Please take the lines from the one holding "Image resolution: width=214, height=2576." through the one holding "Twitter (32, 2327)" in the data below and copy them exactly.

* DATA LISTING
■ ■ ■ ■ ■ ■ ■
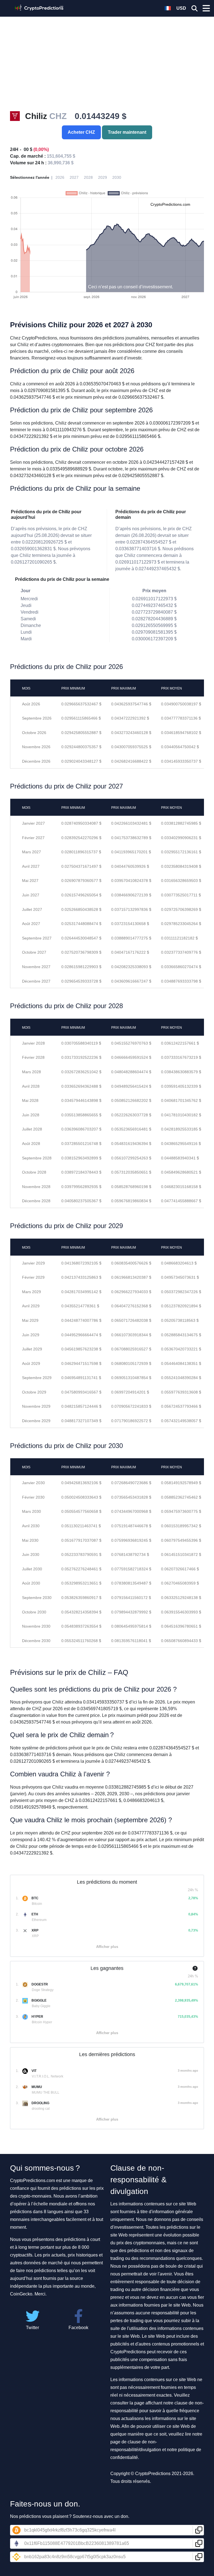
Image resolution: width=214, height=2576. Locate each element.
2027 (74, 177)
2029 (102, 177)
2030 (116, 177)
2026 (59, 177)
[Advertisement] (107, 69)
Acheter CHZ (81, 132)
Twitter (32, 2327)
■ ■ ■ ■ ■ ■ ■
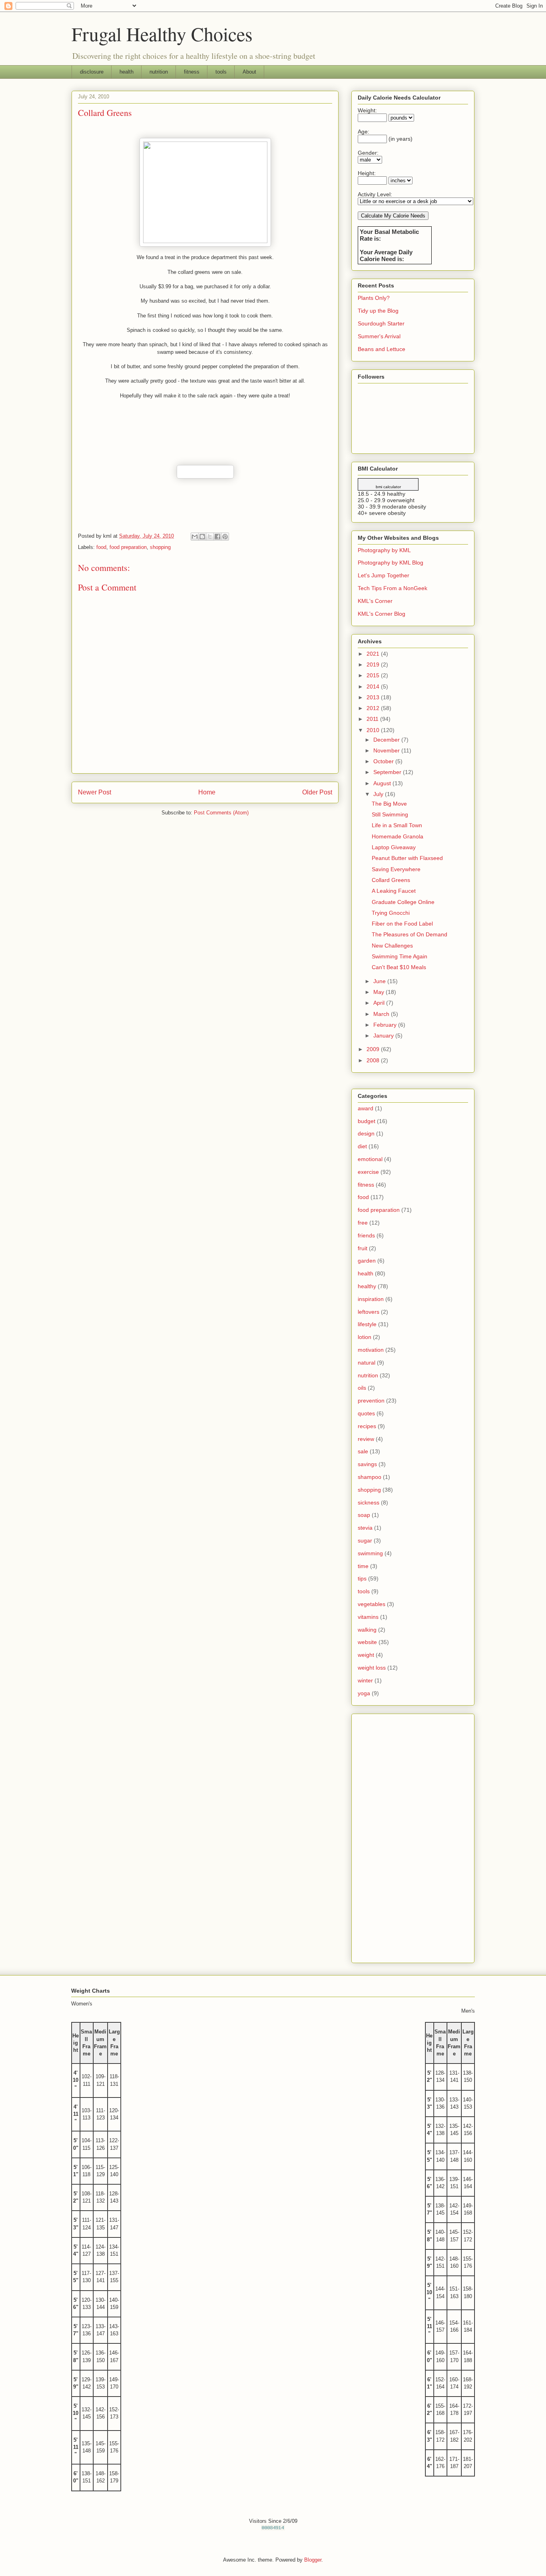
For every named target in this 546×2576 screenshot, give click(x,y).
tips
■ ■ ■ ■ ■ ■ ■
* TASK RESULT
Image resolution: width=214, height=2576. Locate each element.
2027 (74, 177)
2029 (102, 177)
2030 (116, 177)
2026 (59, 177)
[Advertisement] (107, 69)
Acheter CHZ (81, 132)
Twitter (32, 2327)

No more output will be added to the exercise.